Saturday, April 25, 2009

'Piracy' as copyright infringement: nothing new under the sun

Up until a few months ago, life was pretty simple: when I saw a headline referring to "piracy" or "pirates," I could be pretty sure it was an article about copyright that I'd want to read. No longer. Now, of course, those articles could just as well be chronicling the return the other kind of pirates: you know, the guys with guns who take ships by force.

Which got me thinking: where does the use of "piracy" to refer to copyright infringement come from? Was the term appropriated from the "ay, matey" pirates in a secret 1999 meeting of RIAA flacks, as they girded for battle with Napster? Hardly. When I started looking into it, I was somewhat surprised to learn that "piracy" has been used as a synonym (or near-synonym) for copyright infringement for about 350 years. In his exhaustive etymological study of the terms "piracy" and "intellectual property," Professor Justin Hughes of Cardozo Law School traces the equation of "piracy" with infringement to an English bishop named John Fell, who lived 1625-1686. Explains Hughes (page 1009):
It is worth noting that during this pre-Statute of Anne period, “piracy” was widely used to describe unauthorized printing of books. Adrian Johns traces “piracy” as a description of unauthorized copying to John Fell, the Bishop of Oxford who resuscitated the fledgling Oxford University Press after the Restoration. According to Johns’s exhaustive study of book publishing in England, The Nature of the Book, piracy had a “technical meaning” in the seventeenth century: “a pirate was someone who indulged in the unauthorized reprinting of a title recognized to belong to someone else by the formal conventions of the printing and bookselling community.” Beyond this technical meaning, piracy “soon came to stand for a wide range of perceived transgressions of civility emanating from print’s practitioners.”
(footnotes omitted; links mine). The first use of "piracy" in this sense by a court was apparently a 1798 English decision called Beckford v. Hood; the first example noted by Hughes in the US was Moody v. Fiske, 17 F. Cas. 655, 656–57 (C.C.D. Mass. 1820) (patent case). Writes Hughes (page 1043):
In the nineteenth century and the first half of the twentieth century, there is a rich history of American courts and commentators referring to all kinds of copyright infringement as “piracy.” The broad usage of the word “piracy” shows that it was generally equated with infringement: there seemed to be no requirement either that the infringement be a “nontransformative” use or that the infringement entail reproduction and distribution on a massive scale.
And Folsom v. Marsh, 9 F. Cas. 342 (C.C.D. Mass. 1841) -- generally considered the first fair use case (it found that the defense didn't apply, by the way) -- refers to "piracy" as well.

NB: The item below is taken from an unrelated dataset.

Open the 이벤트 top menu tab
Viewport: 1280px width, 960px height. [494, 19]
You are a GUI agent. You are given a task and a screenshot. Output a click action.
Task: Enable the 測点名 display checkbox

The Hughes article -- Copyright and Incomplete Historiographies: Of Piracy, Propertization, and Thomas Jefferson, 79 S. Cal. L. Rev. 993 (2006) -- also traces the origins of the term "intellectual property." That phrase appears in legal usage no later than the mid-1800s, and "property" was used in the original title of the bill that became 1710's Statute of Anne. For a more concise treatment of the etymology of "piracy," see K. Matthew Dames, The Framing of 'Piracy': Etymology, Lobbying & Policy (2009).